NASA: China and India are making the Earth greener
China and India, two countries often criticized for flouting environmental norms, are leaders in enhancing global tree cover, a new study based on NASA satellite data revealed.
They contributed a combined 31.8 percent to the total global new leaf area between 2000 and 2017. China emerged as a major contributor, adding 25 percent to this increase, India added 6.8 percent.
The study, titled China and India lead in the greening of the world through land-use management, published in the Nature Sustainability journal shows that more than 5.5 million square km of extra green leaf area was added globally.

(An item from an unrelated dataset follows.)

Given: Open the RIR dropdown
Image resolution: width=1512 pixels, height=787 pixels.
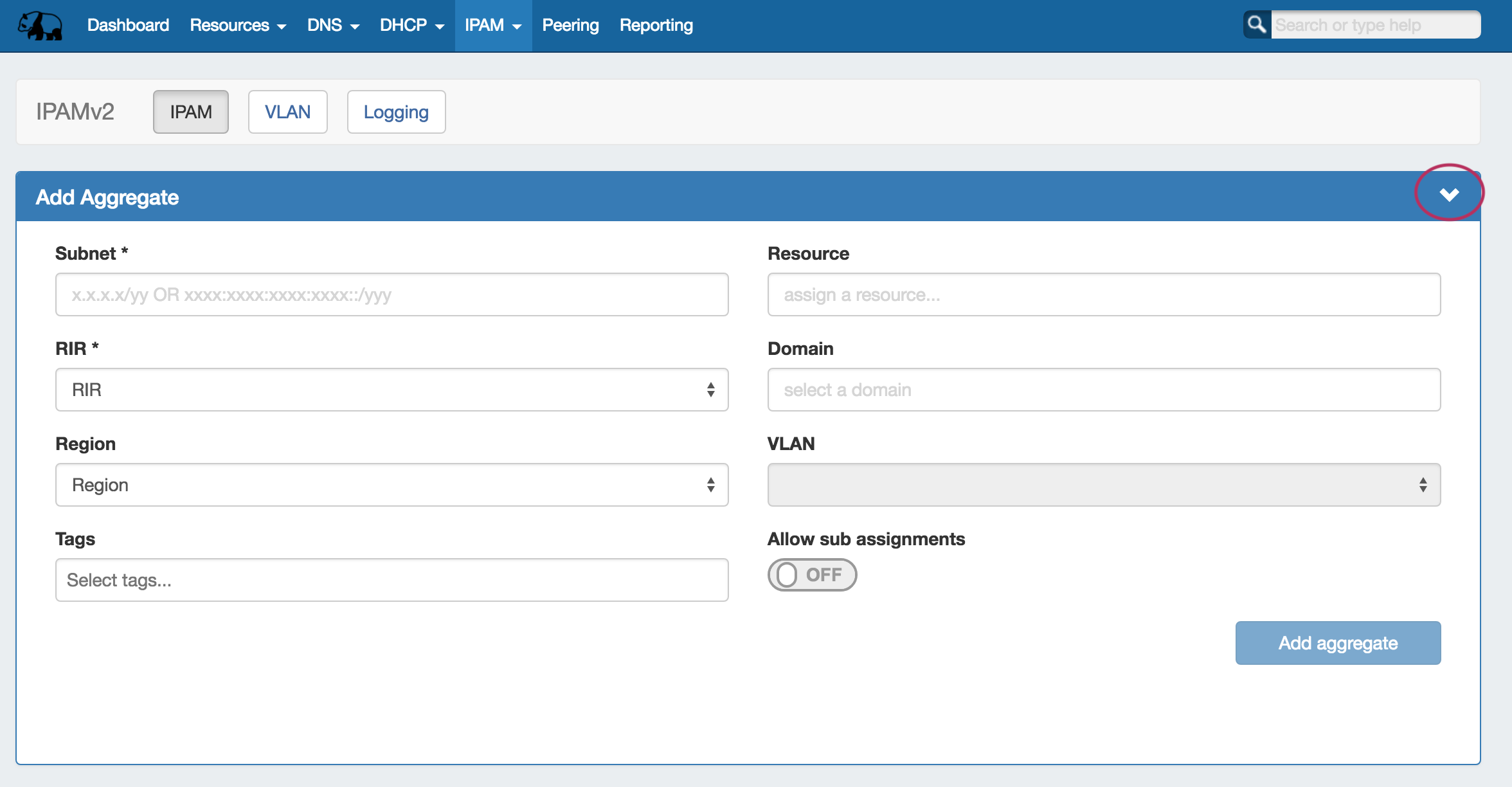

Since 2000, there has been a five-percent increase in global green cover, it said.
"The greening over the last two decades represents an increase in leaf area on plants and trees equivalent to the areal span of the entire Amazonian rainforests," Chi Chen, a Boston University researcher and lead of the study told Nature Sustainability.

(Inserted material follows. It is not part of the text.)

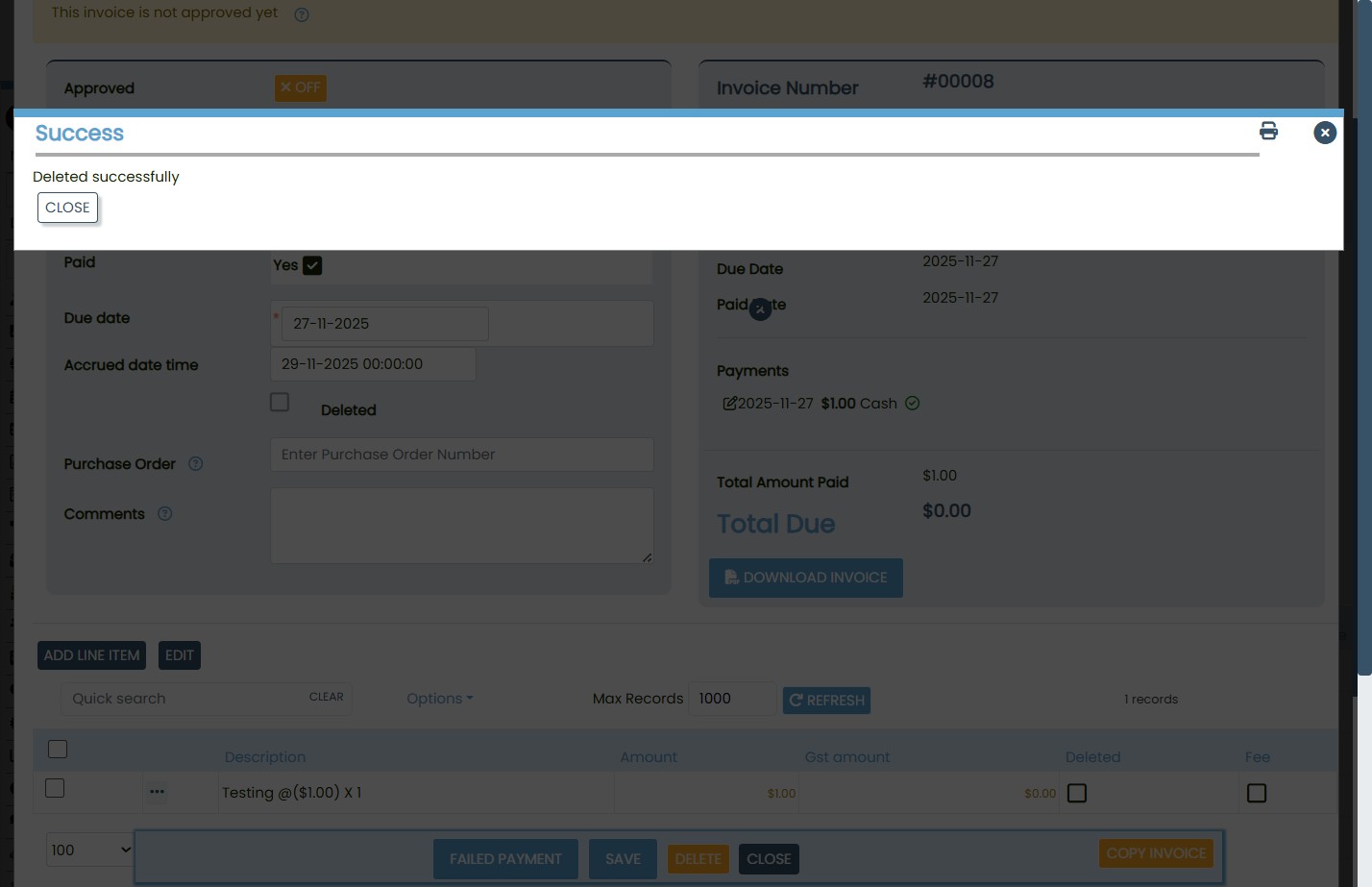Dismiss the Success dialog with X icon

(1324, 133)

Extensive plantation drives to conserve forest in China contributed nearly 42 percent to the country's green cover, and agriculture added another 32 percent. In India, 82 percent of the increase in leaf area was due to agriculture.
“China and India account for one-third of the greening, but contain only nine percent of the planet's land area covered in vegetation,” Chi Chen told NASA Earth Observatory.

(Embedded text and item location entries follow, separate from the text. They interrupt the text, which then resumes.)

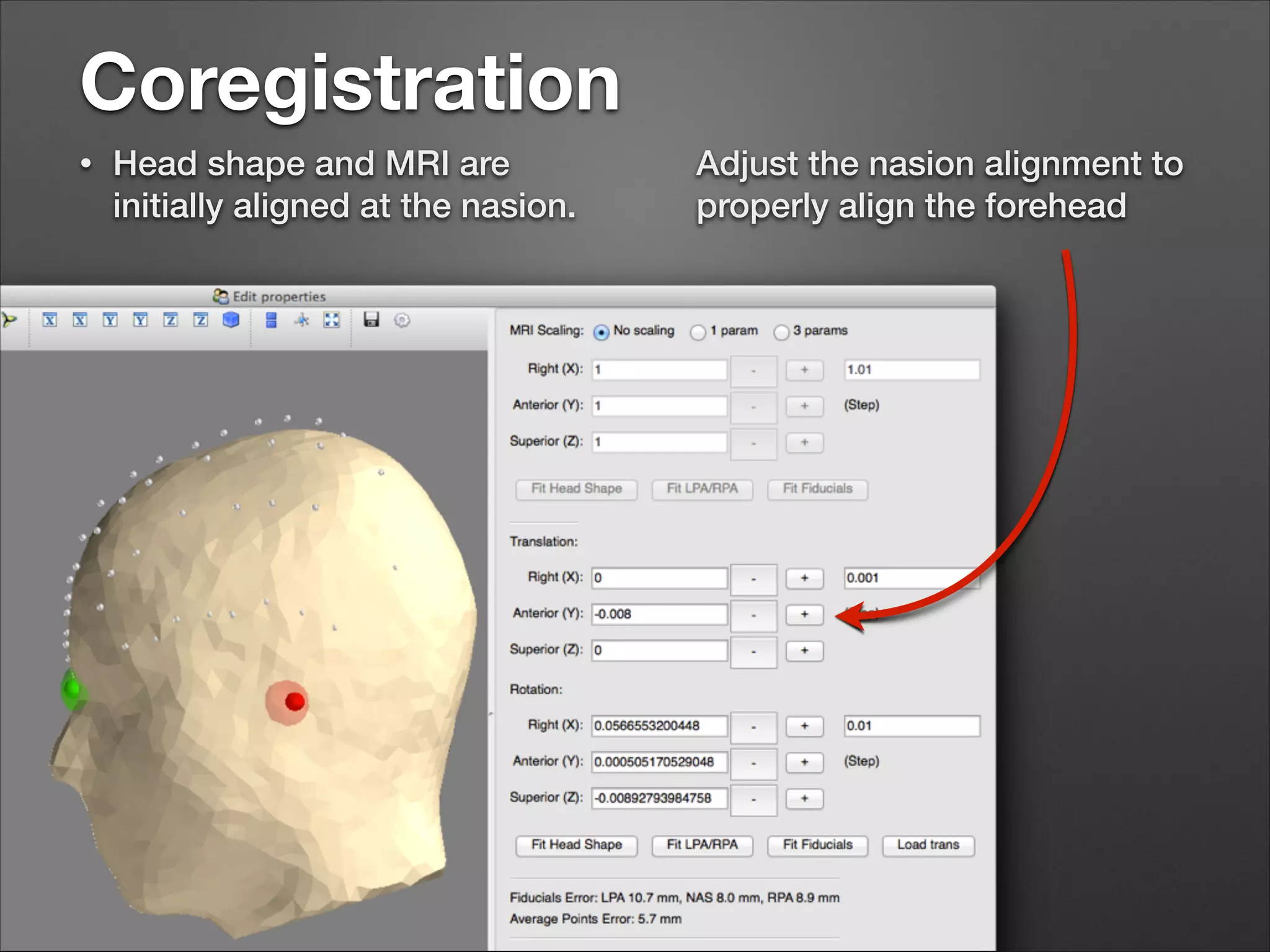Click the blue stacked-panes layout icon
This screenshot has height=952, width=1270.
coord(271,320)
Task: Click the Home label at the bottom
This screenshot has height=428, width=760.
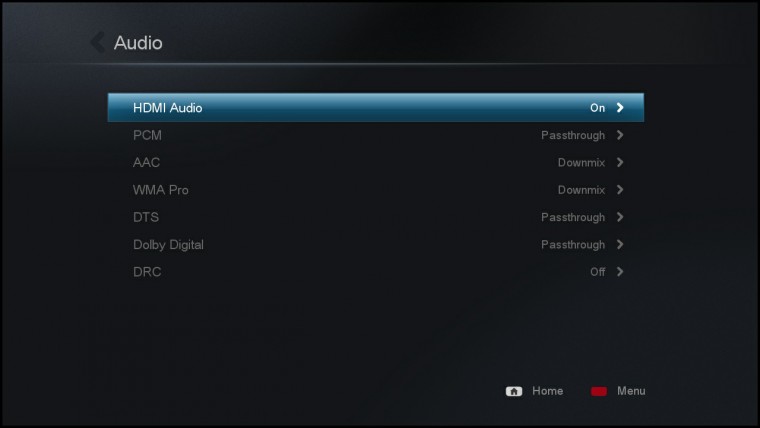Action: (x=547, y=391)
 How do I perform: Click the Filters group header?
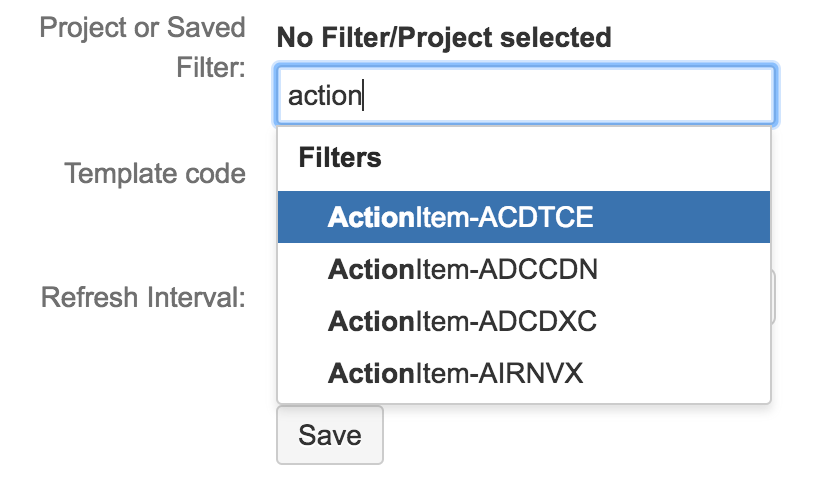[340, 158]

“That is a surprising finding, considering the general notion of land degradation in populous countries from overexploitation.”
Boston University's research team first detected an increase in global green cover in the 1990s, but were clueless about what contributed to the increase.
They used the moderate resolution imaging spectroradiometer (MODIS) instruments on NASA's Terra and Aqua satellites data to measure the increase in leaf cover on a regional basis.